Extracts text content from a document.

Parameters:

  • file: FileInput - The file to extract text from
  • pages: PageRange | None - Optional page range to extract text from

Returns: JsonContentOutput - The extracted text data

result = await client.extract_text('document.pdf')

# Extract text from specific pages
result = await client.extract_text('document.pdf', {'start': 0, 'end': 2})  # Pages 0, 1, 2

# Extract text from the last page
result = await client.extract_text('document.pdf', {'end': -1})  # Last page

# Extract text from the second-to-last page to the end
result = await client.extract_text('document.pdf', {'start': -2})  # Second-to-last and last page

# Access the extracted text content
text_content = result['data']['pages'][0]['plainText']

# Process the extracted text
word_count = len(text_content.split())
print(f'Document contains {word_count} words')

# Search for specific content
if 'confidential' in text_content:
    print('Document contains confidential information')
extract_table(file, pages?)

Extracts table content from a document.

Parameters:

  • file: FileInput - The file to extract tables from
  • pages: PageRange | None - Optional page range to extract tables from

Returns: JsonContentOutput - The extracted table data

result = await client.extract_table('document.pdf')

# Extract tables from specific pages
result = await client.extract_table('document.pdf', {'start': 0, 'end': 2})  # Pages 0, 1, 2

# Extract tables from the last page
result = await client.extract_table('document.pdf', {'end': -1})  # Last page

# Extract tables from the second-to-last page to the end
result = await client.extract_table('document.pdf', {'start': -2})  # Second-to-last and last page

# Access the extracted tables
tables = result['data']['pages'][0]['tables']

# Process the first table if available
if tables and len(tables) > 0:
    first_table = tables[0]

    # Get table dimensions
    print(f"Table has {len(first_table['rows'])} rows and {len(first_table['columns'])} columns")

    # Access table cells
    for i in range(len(first_table['rows'])):
        for j in range(len(first_table['columns'])):
            cell = next((cell for cell in first_table['cells']
                        if cell['rowIndex'] == i and cell['columnIndex'] == j), None)
            cell_content = cell['text'] if cell else ''
            print(f"Cell [{i}][{j}]: {cell_content}")

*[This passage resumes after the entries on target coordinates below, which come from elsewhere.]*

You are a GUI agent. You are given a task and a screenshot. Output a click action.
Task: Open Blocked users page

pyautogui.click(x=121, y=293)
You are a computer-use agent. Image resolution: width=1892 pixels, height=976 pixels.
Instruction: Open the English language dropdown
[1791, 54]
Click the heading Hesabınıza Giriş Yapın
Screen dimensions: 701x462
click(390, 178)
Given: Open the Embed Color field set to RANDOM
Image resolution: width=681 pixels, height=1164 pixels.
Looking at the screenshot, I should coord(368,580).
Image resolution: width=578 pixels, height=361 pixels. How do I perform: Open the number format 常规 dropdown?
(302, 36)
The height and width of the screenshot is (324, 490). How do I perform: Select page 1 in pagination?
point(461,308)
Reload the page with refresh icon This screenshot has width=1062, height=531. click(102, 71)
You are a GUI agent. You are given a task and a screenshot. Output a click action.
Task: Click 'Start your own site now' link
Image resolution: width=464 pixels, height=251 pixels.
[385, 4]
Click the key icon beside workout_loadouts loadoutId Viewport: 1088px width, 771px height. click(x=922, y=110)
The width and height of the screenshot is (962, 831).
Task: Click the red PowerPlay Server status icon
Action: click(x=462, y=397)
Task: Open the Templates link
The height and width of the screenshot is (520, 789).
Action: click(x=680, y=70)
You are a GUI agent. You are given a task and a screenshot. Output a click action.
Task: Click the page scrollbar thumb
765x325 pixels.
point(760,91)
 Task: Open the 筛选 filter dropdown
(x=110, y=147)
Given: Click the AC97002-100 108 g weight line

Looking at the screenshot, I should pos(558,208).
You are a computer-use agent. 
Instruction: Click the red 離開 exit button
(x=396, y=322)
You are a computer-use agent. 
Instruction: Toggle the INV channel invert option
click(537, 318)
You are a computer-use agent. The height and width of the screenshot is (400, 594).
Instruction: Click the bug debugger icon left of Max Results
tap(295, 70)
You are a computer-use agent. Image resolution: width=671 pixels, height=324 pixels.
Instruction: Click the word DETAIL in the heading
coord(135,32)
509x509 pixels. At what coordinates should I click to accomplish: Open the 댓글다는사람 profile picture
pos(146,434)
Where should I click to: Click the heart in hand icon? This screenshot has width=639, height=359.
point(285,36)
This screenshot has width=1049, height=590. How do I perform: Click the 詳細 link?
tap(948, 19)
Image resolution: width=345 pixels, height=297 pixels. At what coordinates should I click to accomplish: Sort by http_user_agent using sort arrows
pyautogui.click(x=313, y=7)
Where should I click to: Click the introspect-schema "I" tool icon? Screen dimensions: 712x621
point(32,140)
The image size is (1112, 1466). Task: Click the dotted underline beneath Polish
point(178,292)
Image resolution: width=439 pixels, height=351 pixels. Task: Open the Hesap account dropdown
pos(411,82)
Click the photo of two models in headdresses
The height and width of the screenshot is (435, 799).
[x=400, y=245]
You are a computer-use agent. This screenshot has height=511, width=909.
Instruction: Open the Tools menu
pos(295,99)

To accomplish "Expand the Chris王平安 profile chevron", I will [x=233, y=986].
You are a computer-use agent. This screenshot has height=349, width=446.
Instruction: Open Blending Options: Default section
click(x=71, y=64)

    # Convert table to CSV
    csv_content = ''
    for i in range(len(first_table['rows'])):
        row_data = []
        for j in range(len(first_table['columns'])):
            cell = next((cell for cell in first_table['cells']
                        if cell['rowIndex'] == i and cell['columnIndex'] == j), None)
            row_data.append(cell['text'] if cell else '')
        csv_content += ','.join(row_data) + '\n'
    print(csv_content)
extract_key_value_pairs(file, pages?)

Extracts key value pair content from a document.

Parameters:

  • file: FileInput - The file to extract KVPs from
  • pages: PageRange | None - Optional page range to extract KVPs from

Returns: JsonContentOutput - The extracted KVPs data

result = await client.extract_key_value_pairs('document.pdf')

# Extract KVPs from specific pages
result = await client.extract_key_value_pairs('document.pdf', {'start': 0, 'end': 2})  # Pages 0, 1, 2

# Extract KVPs from the last page
result = await client.extract_key_value_pairs('document.pdf', {'end': -1})  # Last page

# Extract KVPs from the second-to-last page to the end
result = await client.extract_key_value_pairs('document.pdf', {'start': -2})  # Second-to-last and last page

# Access the extracted key-value pairs
kvps = result['data']['pages'][0]['keyValuePairs']

# Process the key-value pairs
if kvps and len(kvps) > 0:
    # Iterate through all key-value pairs
    for index, kvp in enumerate(kvps):
        print(f'KVP {index + 1}:')
        print(f'  Key: {kvp["key"]}')
        print(f'  Value: {kvp["value"]}')
        print(f'  Confidence: {kvp["confidence"]}')

    # Create a dictionary from the key-value pairs
    dictionary = {}
    for kvp in kvps:
        dictionary[kvp['key']] = kvp['value']

    # Look up specific values
    print(f'Invoice Number: {dictionary.get("Invoice Number")}')
    print(f'Date: {dictionary.get("Date")}')
    print(f'Total Amount: {dictionary.get("Total")}')
flatten(file, annotation_ids?)

Flattens annotations in a PDF document.

Parameters:

  • file: FileInput - The PDF file to flatten
  • annotation_ids: list[str | int] | None - Optional specific annotation IDs to flatten

Returns: BufferOutput - The flattened document

# Flatten all annotations
result = await client.flatten('annotated-document.pdf')

# Flatten specific annotations by ID
result = await client.flatten('annotated-document.pdf', ['annotation1', 'annotation2'])
password_protect(file, user_password, owner_password, permissions?)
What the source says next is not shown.